Sub-24hour-Overnight (S24O) – The Sub-24hour-Overnight is camping. Typically, one would depart on their bicycle in the late afternoon or evening, ride to a campsite in a few hours, camp, sleep, and ride home the next morning. The beauty of this is that it requires very little planning or time commitment. If one lives in a large urban metropolis, this sort of trip might also be extended, taking a train or coach to get to a more convenient starting point, and may in fact take a lot longer than 24 hours, making it a weekend tour, but it otherwise still works on the same planning principals.
Mixed Terrain Cycle-Touring, nicknamed “rough riding” in North America and “rough stuff” in Europe, involves cycling over a variety of surfaces and topography on a single route, with a single bicycle. The recent popularity of mixed terrain touring is in part a reaction against the increasing specialization of the bike industry. Focusing on freedom of travel and efficiency over varied surfaces, mixed terrain bicycle travel has a storied past, one closely linked with warfare. By comparison, today’s mixed terrain riders are generally adventure oriented, although many police departments rely on the bicycle’s versatility. In many remote (and not so remote) parts of the world with unreliable pavement, the utility bicycle has become a dominant form of mixed terrain transportation. A new style of travel called adventure cycle-touring or expedition touring involves exploring these remote regions of the world on sturdy bicycles designed for the purpose.

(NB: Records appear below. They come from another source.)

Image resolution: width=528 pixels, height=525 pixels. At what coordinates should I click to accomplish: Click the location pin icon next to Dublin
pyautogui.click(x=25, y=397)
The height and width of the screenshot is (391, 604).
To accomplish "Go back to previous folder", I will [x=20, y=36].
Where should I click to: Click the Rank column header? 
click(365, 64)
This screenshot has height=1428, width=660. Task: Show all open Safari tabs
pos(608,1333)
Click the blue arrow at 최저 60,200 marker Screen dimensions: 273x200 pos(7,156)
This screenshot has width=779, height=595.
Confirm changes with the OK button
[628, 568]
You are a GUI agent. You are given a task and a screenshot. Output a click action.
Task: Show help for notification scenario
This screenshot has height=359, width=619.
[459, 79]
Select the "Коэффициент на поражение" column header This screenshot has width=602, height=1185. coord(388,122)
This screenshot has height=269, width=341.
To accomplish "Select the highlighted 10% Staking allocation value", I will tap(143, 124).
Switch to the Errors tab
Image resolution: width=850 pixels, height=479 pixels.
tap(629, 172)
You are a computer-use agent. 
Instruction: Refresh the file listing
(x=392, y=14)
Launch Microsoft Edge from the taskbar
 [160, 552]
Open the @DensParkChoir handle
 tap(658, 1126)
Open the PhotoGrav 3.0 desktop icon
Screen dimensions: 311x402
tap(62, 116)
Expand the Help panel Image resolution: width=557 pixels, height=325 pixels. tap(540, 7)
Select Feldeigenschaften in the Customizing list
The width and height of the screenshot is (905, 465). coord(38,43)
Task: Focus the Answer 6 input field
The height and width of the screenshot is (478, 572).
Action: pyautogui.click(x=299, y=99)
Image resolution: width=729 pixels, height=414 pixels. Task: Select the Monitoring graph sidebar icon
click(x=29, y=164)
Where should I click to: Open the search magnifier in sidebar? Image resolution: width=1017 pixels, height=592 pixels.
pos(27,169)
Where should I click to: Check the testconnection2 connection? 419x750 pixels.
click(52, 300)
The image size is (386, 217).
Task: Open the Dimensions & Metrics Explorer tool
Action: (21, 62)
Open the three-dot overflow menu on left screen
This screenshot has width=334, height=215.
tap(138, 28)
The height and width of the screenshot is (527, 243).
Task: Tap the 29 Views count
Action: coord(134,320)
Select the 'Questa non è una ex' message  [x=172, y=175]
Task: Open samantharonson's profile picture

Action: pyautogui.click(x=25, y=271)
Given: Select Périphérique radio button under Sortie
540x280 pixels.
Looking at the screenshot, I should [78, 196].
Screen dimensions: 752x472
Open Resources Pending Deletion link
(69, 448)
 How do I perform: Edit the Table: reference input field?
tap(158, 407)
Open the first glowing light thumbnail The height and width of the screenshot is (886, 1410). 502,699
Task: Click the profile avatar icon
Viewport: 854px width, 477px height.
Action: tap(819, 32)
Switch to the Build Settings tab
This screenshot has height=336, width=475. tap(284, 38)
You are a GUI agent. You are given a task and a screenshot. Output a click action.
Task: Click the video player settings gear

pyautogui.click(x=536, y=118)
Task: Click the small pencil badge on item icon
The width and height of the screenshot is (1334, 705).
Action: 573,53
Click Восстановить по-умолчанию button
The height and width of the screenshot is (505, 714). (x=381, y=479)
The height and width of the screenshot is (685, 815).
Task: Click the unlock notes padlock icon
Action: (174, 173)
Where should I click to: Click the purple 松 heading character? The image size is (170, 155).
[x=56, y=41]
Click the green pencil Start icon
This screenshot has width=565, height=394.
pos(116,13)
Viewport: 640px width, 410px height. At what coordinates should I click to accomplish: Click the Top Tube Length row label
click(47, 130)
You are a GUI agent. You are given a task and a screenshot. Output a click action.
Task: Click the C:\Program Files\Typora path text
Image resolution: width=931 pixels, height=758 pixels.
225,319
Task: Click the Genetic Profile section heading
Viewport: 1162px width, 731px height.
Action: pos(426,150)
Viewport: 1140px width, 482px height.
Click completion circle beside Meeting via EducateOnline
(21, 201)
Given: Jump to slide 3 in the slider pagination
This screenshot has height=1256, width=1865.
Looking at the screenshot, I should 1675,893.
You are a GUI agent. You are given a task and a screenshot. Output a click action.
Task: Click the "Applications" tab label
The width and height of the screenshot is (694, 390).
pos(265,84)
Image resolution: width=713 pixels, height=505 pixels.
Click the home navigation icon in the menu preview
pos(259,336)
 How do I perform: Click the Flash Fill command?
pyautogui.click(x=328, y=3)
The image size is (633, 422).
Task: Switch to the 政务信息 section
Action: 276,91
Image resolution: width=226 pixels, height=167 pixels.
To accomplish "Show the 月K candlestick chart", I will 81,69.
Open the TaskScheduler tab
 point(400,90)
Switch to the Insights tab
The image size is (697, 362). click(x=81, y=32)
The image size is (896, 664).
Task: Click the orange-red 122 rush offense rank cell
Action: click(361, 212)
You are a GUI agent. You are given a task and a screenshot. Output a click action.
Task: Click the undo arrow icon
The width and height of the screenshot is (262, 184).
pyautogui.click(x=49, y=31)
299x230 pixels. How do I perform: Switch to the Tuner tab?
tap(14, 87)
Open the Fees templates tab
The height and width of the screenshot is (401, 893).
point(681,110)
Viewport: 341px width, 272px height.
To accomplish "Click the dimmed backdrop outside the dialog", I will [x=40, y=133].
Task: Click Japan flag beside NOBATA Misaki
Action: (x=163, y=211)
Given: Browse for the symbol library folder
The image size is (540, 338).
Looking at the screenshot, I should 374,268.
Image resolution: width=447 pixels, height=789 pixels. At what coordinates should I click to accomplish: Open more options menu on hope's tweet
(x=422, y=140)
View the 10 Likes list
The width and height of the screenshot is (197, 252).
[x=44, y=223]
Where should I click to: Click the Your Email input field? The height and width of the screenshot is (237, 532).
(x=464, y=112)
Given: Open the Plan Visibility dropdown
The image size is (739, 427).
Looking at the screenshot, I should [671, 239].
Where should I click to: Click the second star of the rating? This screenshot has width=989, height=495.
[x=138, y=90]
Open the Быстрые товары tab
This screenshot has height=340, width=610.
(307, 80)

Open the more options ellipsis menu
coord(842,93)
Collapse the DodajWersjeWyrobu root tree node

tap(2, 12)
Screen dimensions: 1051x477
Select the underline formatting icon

Specialized versus all-round transportation – Mountain biking has become increasingly more specialized for travel over technical dirt (hiking width) trails called single track, while road cycling focuses increasingly on maximizing travel over pavement. Traditional bicycle touring is typically considered road biking with travel primarily on paved roads, often carrying heavy loads of camping gear. Rough riding, in contrast, incorporates travel on both dirt and pavement; it stresses efficient travel on any surface or topography, a greater freedom of travel, and self reliance.
Types of Mixed Terrain Bicycle Travel
Adventure Cycle-Touring or expedition touring involves bicyclists attempting extended travel in remote regions of the world. Some “use bikes to go even further off the beaten track: they want to go where buses don’t go at all and perhaps where other vehicles cannot get to either.” Adventure tourists expect poor road conditions, unpaved roads and other mixed terrain.
Alpine Cycle-Touring is rough riding in the mountains. Different than pure mountain biking, in alpine touring paved mountain roads are combined with dirt roads and single track for an efficient route through tough mountain terrain. Mountain features are not always avoided and are sometimes incorporated into the route, which may require alternative bicycle hauling techniques. This type of bicycle travel has a more efficiency and speedier travel.
Mixed Terrain Bicycle Racing includes Cyclo-cross, a style begun in Europe in the early 1900s, racers compete on mixed terrain courses on relatively flat courses. Mountain-cross, another form of mixed terrain racing staged on mountain courses is a recent invention.
Mixed Terrain Commuting may have contributed to the reaction against bicycle specialization. As bikes become more specialized, they become less suited for general commuting. Often commuters must travel on mixed surfaces or rough pavement even in urban environments. Often safer routes can be found away from heavy traffic, encouraging alternative and varied route selection.
Snow Biking, also called biking which replaces wheels for skis.